La seul chose utile que adobe fait mieux, c'est la selection de texte dans un pdf. Avec evince c'est rare que ça marche. Mais ce module prend-il 39.571Mo ? justifie t'il les 15secondes supplémentaire pour le chargement d'un simple pdf ? justifie -t- il le scroll saccadé qui prend 100% du CPU ?

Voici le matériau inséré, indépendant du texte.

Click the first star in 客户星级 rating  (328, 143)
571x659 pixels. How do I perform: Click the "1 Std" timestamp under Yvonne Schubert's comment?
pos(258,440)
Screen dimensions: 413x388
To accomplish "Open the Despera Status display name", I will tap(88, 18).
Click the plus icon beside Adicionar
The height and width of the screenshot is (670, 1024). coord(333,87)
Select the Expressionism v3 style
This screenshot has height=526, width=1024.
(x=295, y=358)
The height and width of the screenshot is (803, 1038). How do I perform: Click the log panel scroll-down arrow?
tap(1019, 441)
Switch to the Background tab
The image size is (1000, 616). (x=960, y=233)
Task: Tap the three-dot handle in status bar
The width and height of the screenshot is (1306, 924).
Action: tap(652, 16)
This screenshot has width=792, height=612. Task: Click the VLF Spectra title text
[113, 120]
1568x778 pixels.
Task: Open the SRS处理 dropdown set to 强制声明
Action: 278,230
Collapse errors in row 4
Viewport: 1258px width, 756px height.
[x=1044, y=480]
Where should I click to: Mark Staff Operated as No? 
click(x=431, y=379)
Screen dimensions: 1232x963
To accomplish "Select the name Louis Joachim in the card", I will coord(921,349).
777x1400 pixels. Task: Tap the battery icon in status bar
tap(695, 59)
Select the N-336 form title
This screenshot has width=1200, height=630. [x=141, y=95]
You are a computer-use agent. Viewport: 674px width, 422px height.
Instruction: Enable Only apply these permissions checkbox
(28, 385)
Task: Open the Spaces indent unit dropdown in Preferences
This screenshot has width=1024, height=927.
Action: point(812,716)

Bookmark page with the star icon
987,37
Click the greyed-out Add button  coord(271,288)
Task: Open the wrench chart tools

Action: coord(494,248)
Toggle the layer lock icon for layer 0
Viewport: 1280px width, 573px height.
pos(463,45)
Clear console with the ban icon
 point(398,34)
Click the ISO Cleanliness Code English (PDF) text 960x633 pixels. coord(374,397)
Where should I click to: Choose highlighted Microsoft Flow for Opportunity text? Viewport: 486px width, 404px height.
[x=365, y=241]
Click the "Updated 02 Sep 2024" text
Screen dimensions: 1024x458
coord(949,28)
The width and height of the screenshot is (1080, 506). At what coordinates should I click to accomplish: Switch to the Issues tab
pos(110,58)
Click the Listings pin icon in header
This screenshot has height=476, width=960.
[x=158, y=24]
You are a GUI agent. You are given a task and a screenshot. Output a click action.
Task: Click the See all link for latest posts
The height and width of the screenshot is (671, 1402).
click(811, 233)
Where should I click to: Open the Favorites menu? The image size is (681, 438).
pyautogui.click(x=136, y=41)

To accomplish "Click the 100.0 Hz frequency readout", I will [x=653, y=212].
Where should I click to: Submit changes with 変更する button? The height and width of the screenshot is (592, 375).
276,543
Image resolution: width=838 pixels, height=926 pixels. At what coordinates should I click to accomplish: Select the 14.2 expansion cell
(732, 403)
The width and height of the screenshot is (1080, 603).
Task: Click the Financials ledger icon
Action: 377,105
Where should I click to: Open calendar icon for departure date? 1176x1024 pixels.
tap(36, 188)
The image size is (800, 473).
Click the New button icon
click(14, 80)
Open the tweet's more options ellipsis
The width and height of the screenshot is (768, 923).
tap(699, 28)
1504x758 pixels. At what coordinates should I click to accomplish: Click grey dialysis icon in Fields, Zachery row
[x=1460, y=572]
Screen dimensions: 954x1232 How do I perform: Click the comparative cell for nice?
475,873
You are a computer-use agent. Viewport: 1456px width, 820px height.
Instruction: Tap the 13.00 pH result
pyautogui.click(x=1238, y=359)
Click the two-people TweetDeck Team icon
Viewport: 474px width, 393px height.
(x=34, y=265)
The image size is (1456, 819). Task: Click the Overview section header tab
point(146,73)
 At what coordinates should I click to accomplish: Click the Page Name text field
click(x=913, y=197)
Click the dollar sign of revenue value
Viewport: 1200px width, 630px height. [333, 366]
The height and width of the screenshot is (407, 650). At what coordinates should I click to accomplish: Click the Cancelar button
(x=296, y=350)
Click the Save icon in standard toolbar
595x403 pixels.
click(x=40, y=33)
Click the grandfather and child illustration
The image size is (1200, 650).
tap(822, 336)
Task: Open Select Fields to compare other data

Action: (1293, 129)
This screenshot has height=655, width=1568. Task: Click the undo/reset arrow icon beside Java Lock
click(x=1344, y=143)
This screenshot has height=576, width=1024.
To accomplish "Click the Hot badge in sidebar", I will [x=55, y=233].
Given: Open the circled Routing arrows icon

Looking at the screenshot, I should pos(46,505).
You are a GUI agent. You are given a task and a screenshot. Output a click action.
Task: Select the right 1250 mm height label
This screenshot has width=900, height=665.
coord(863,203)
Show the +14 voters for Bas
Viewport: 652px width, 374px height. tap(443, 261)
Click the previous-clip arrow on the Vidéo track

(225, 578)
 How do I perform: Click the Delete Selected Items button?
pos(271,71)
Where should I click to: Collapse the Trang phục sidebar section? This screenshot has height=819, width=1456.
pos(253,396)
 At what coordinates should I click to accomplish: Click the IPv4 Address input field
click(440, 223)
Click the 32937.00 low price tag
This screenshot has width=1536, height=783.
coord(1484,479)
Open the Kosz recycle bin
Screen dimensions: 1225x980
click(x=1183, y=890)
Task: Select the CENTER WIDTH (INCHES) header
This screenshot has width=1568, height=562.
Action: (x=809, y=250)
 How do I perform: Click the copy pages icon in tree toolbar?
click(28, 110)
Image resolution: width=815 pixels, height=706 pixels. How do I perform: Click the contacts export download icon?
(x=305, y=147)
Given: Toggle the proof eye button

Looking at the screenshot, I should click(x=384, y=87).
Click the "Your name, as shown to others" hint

Non définitivement adobe doit faire expres d'etre si lamentable sous linux, je sens bien le code qui commence par un if(OS=="linux") sleep(500);

----------

## Dais

Bah même sous windows c'est devenu une usine à gaz ..

----------

## Polo

 *Dais wrote:*   

> Bah même sous windows c'est devenu une usine à gaz ..

 

le mot est faible hélas.... il y a un soft qui permet de ne pas charger tous les modules peu utilisés (inutiles?) sous windows.... ca serait cool de voir un truc du genre sous linux.... non mieux, ca serait cool qu'adobe nous ponde un truc correct  :Confused: 

a défaut, vive gpdf

----------

## guilc

 *zdra wrote:*   

> La seul chose utile que adobe fait mieux, c'est la selection de texte dans un pdf. Avec evince c'est rare que ça marche. Mais ce module prend-il 39.571Mo ? justifie t'il les 15secondes supplémentaire pour le chargement d'un simple pdf ? justifie -t- il le scroll saccadé qui prend 100% du CPU ?

 

kpdf (3.4) le fait :p Et franchement, il est aussi très rapide. Il n'a rien a envier a acroread 7, mais alors RIEN  :Smile: 

Après tout, on a mieux en libre, c'est tant mieux non ? Adobe se fait sa mauvaise réputation tout seul  :Wink: 

----------

## LostControl

J'attends cependant mieux du côté de Gnome/GTK. J'aime bien gpdf mais il manque certaines fonctions indispensable comme la recherche de texte et le copier/coller. J'espère que evince corrigera la chose.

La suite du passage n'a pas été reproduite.